- [Task goal]
Below is a set of records. Repeat them verbatim without the pictures.

- [Dataset excerpts]
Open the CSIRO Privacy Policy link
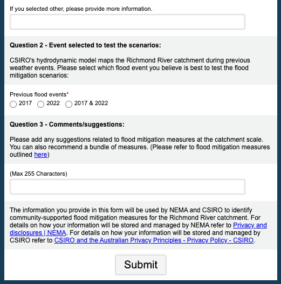Viewport: 281px width, 284px height. [154, 240]
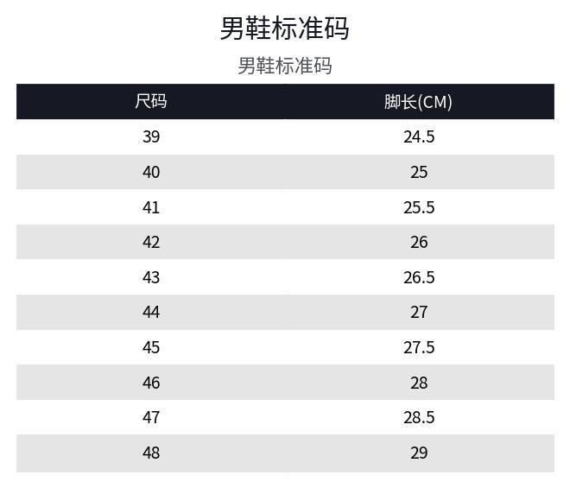Select size 40 in the table

pos(151,172)
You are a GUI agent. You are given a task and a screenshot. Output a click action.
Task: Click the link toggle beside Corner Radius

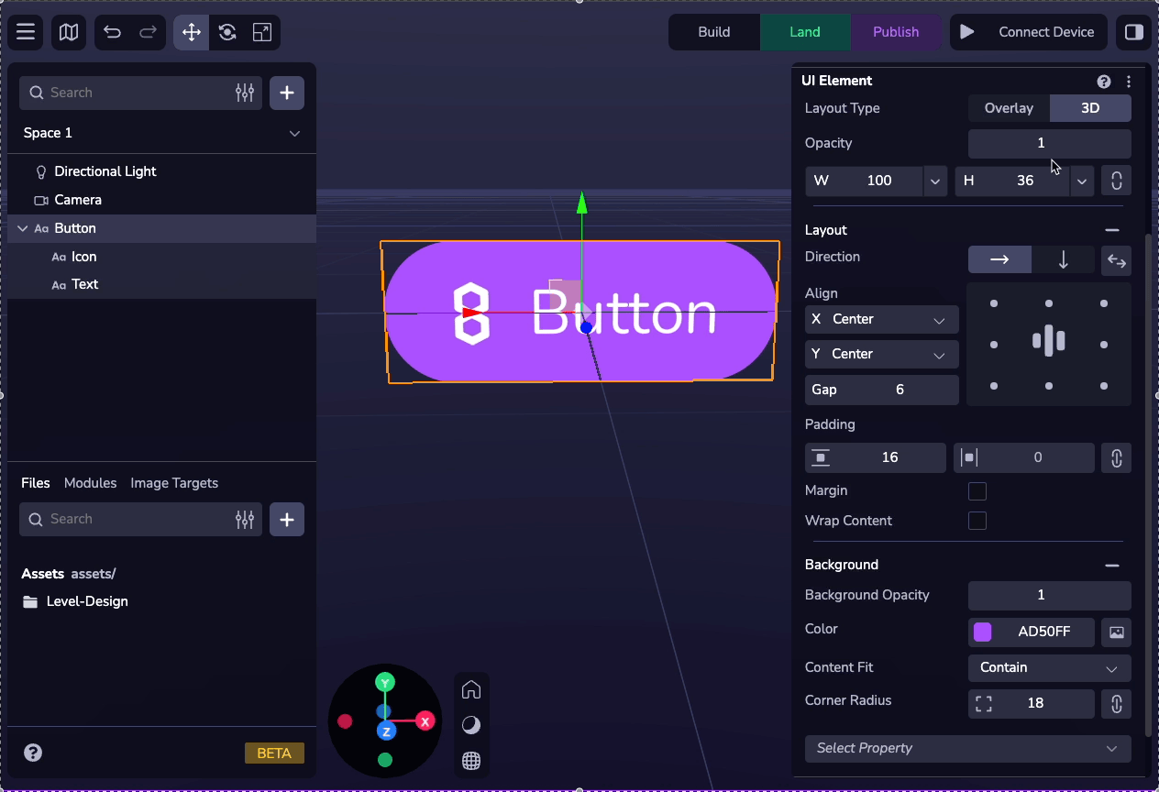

- [Reply]
Open the CSIRO Privacy Policy link
Viewport: 281px width, 284px height. [154, 240]
Select size 40 in the table

pos(151,172)
You are a GUI agent. You are given a task and a screenshot. Output a click action.
Task: Click the link toggle beside Corner Radius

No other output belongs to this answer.